Electronic devices had especially cool guts back in the day. First there were tube radios that came with that eerie, 1950s sci-fi glow. The tubes themselves were pretty cool, filled with all sorts of little metal screens and such. Those were replaced by transistor radios which were less sci-fi but much more futuristic.
Today, I don’t get much pleasure out of tearing up stuff because all the innards are so integrated into modules that there is no longer anything interesting to look at.

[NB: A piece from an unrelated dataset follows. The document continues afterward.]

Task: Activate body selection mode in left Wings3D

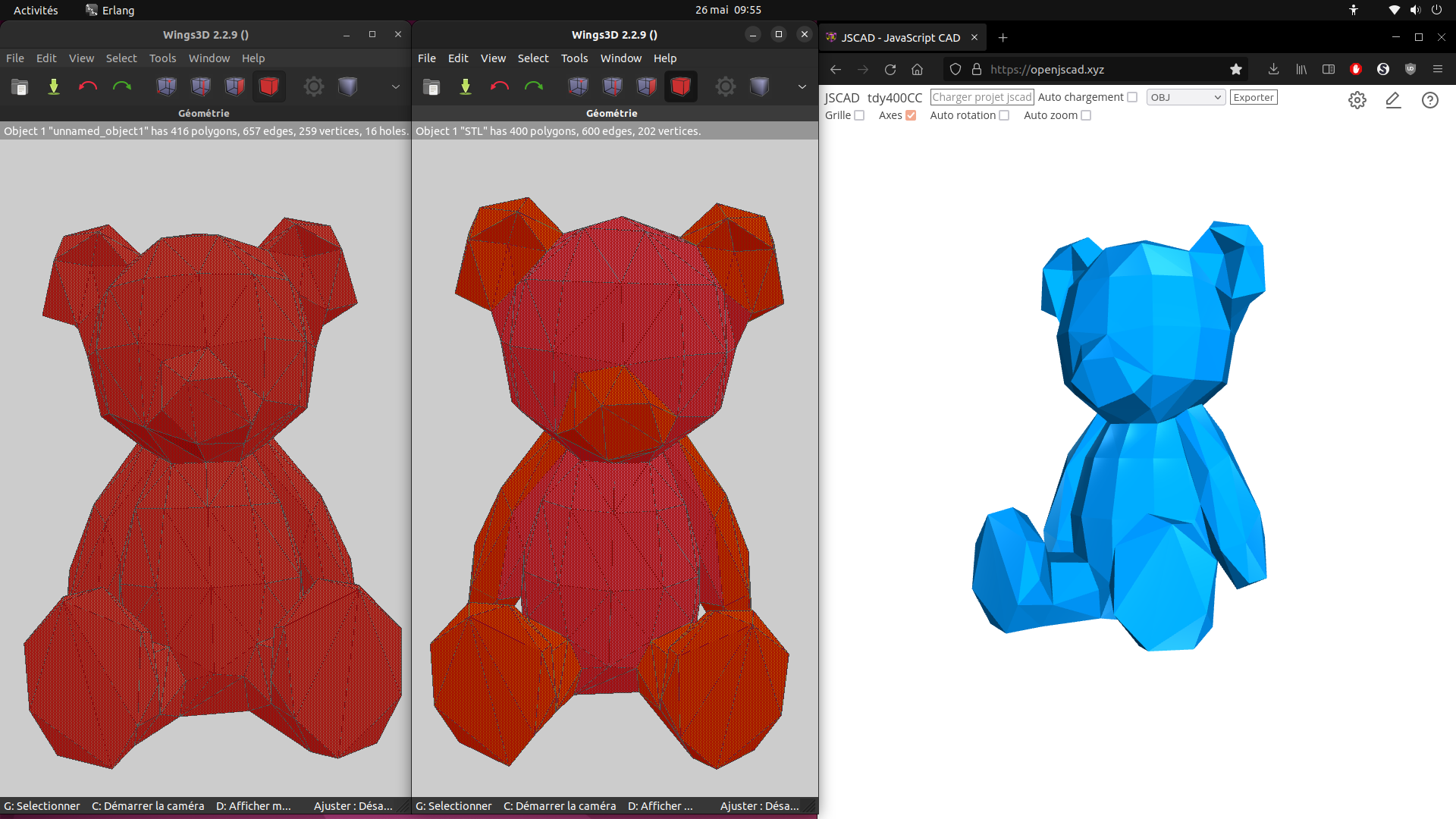Action: pyautogui.click(x=269, y=86)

Anyway, the point of this meandering reminesce is really to talk about what holds all those parts together. In the old days, it was wires. You could see them. They were eventually replaced by printed circuit boards with flat metal traces instead of wires. Now, even the connecting traces are often buried deep down in the circuit boards, or, even worse, designed into the silicon chips themselves.
But whether wires or traces or silicon pathways, something has to hold it all together, and that something has always been solder. However, if VT Corporate Research Center company NBE Tech has it’s way, solder might be replaced by a new material made from silver nanoparticles.
Elimination of lead based solders has been a goal for many years. Other types of solders can be used but the perfect combination of processing temperature and performance has not always been possible. Investigation continues into other bonding methods, such as low temperature and pressure sintering of precious metals. The new NBTech nanomaterial provides a way to bond semiconductor dice to substrates without solder, simply by applying a small pressure while simultaneously applying a relatively low temperature just over 200 degrees C.
NBE founder GQ Lu invented the material and then set up a company to commercialize it based on a license from Virginia Tech Intellectual Properties. Since then he has worked to improve the performance and develop a manufacturing process suitable for commercial application. He recently received an independent verification of the value of his invention by the Fraunhofer Institute. Researchers there published a paper last fall that indicates sintered bonding using the nanomaterial paste produced stunningly better performance that solder-based attachments. In one test, nanomaterial and solder bonded parts were subjected to heating/cooling cycles of 45-175 degrees C. Using the data obtained, it was projected that the sintered parts would withstand up to 160 million cycles, where the soldered components failed after 40,000 cycles.